Infine un sostantivo bellissimo: umiltà. Non c’è niente di male nel fare passi falsi, nel calcio come nella vita e nel lavoro vince chi commette meno errori perché non esiste la patente di infallibilità. Umiltà significa anche guardare ai club più evoluti e più capaci, in Italia e all’estero, cercando di copiare il meglio. Certo, adattando tutto ai parametri di Firenze, città unica, e al blasone della Fiorentina. Ma se c’è qualcuno che ha fatto due passi avanti - quando altri hanno fatto come i gamberi - merita di essere seguito. Nessuno si deve vergognare di guardare all’Atalanta come a un modello: a Bergamo hanno dimostrato di essere più bravi a far calcio che a Firenze. 

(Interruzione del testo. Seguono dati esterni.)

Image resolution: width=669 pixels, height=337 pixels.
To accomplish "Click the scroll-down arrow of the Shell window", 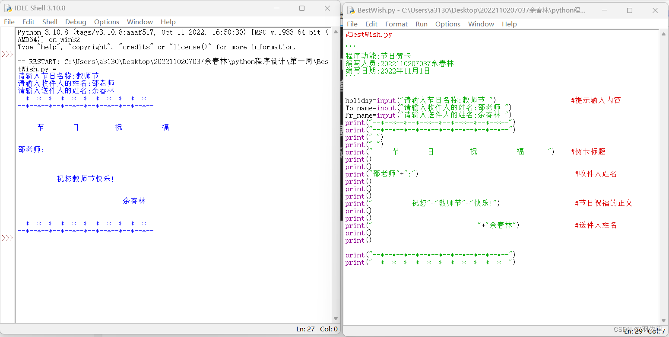I will coord(336,318).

Questo significa avere un’altra idea di calcio. Vendere va bene, ma chi arriva deve essere altrettanto bravo se non di più. I giovani talentuosi vanno trattenuti, non persi. Il monte ingaggi non può diventare un problema per il bilancio, ma neppure un ostacolo alla competitività. La Fiorentina non può vivacchiare, ma regalare emozioni. Il tempo dei processi è cominciato, le responsabilità sono sotto gli occhi di tutti. Si tratta di assumersele.